さて、今更だが、何故、我々がフィッシングに出掛けているかというと、まあ、うちの我儘プリンセスの御命令で魚、厳密には、特定外来生物を釣りに来ている。理由は、簡単に説明すると特定外来生物の行方、とかいう特番を見たヴィータが最後の方の特定外来生物を使用した料理枠を見てしまい、まあ、それに触発されて俺達は半ば強制的に釣りに来ている。

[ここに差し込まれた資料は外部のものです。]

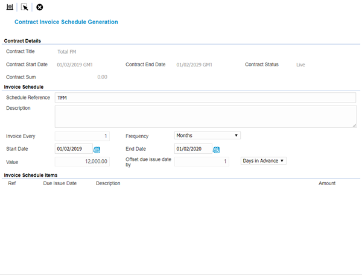Click the Contract Title value Total FM
The image size is (362, 275).
(66, 52)
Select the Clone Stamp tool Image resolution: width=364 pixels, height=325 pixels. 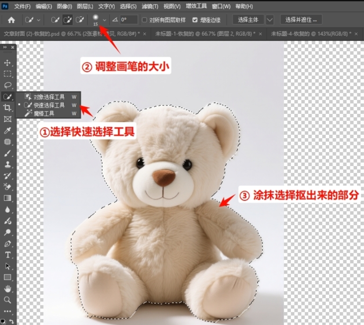coord(7,165)
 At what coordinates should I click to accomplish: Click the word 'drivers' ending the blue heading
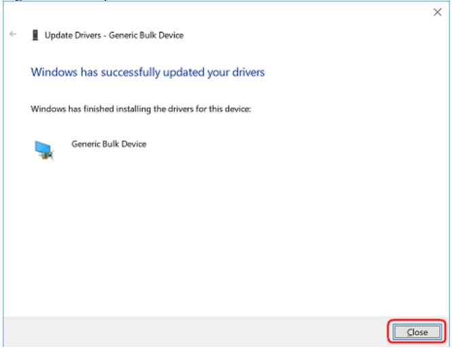coord(249,72)
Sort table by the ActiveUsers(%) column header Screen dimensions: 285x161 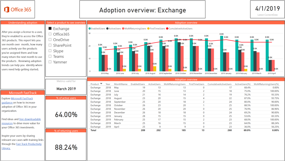point(243,84)
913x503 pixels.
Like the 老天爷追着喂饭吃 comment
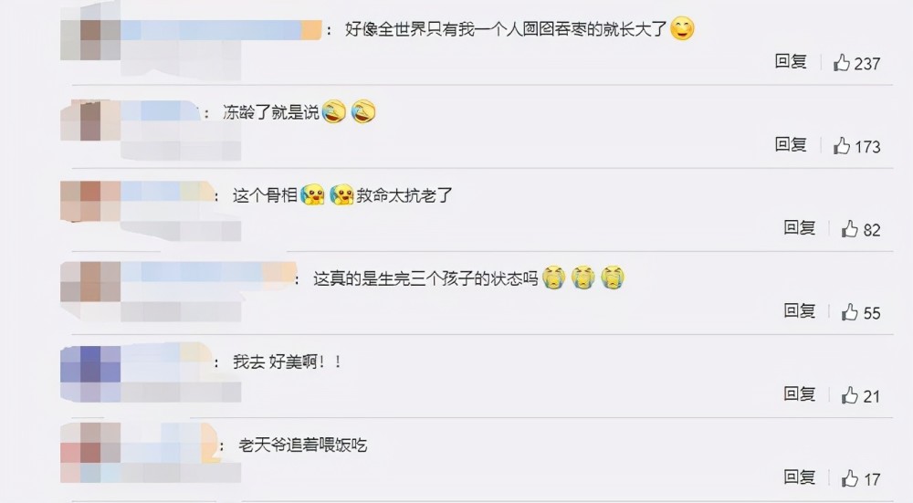pos(850,478)
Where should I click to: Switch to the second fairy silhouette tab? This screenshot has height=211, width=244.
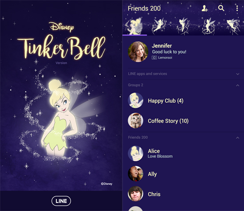[x=159, y=26]
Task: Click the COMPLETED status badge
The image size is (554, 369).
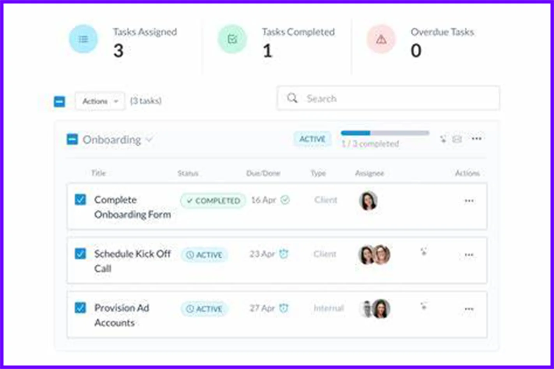Action: click(x=213, y=201)
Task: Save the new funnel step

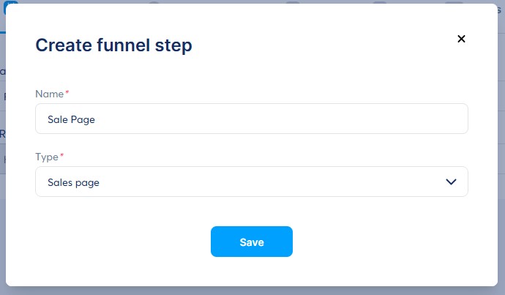Action: point(251,242)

「つか、お姫様は何故にあんなゲテモノが食いたいのだろうか? まあ、普通に食えるけどさぁ、食ったことあるけどさぁ」
「俺は寿司屋でティラピア食ったけど、普通に美味かった。でも、何故にあんなゲテモノなんだろうな」
なんか、琵琶湖の近くの寿司屋が調理したバス料理だったか? それを食いたいだとか、バスって、どんな味するんだ? って、油汚れのようにしつこく聞いてくるから、海でシーバス釣ってくるって言ったんだが、わたしはブラックバスが食いたいんだ! 特定外来生物の味を知りたいんだ!! と叫ばれて、まあ、なんというか、うん、はい。釣って来ます。的な感じになった。
「ねえ、なんで巨悪の根源は来ないのかな?」
「あれだろ、魚は食えるが、魚を触れないタイプの人間なんだろう。まあ、生臭いからな、俺もサバを〆る時は血だらけになるから嫌いだ」
「俺は基本的に川の人だったから、その気持ちわからんわ。でも、リリース禁止の条例が出来てから、バスとギルを〆て殺す時に溢れる血液は心が痛かったわぁ」
「「ねえ、俺達の趣味って渋くない? てか、おまえ前世では何歳だったわけ? ああ? 二十六歳でアニメ、釣りと麻雀が好きで、あとは自動車と単車を乗り回してたナイスガイだよ......」」
互いに共通点の多さに恐怖が生まれる。
「......前世の苗字は何だった? 俺は平村だった」
「よかった~流石に同じ人格の持ち主というわけじゃないか、俺は野村だった」
互いに安堵の溜息を吐き出して、まあ、釣りを再開させる。
「お、大きいのが食った」
「まあ、餌だから妥当だな」
「うるせぇ......ほらアワセ!」
普通にアワセて針にかける。だが、引きが異様に重いので、多分、バスではなく鯉が釣れた。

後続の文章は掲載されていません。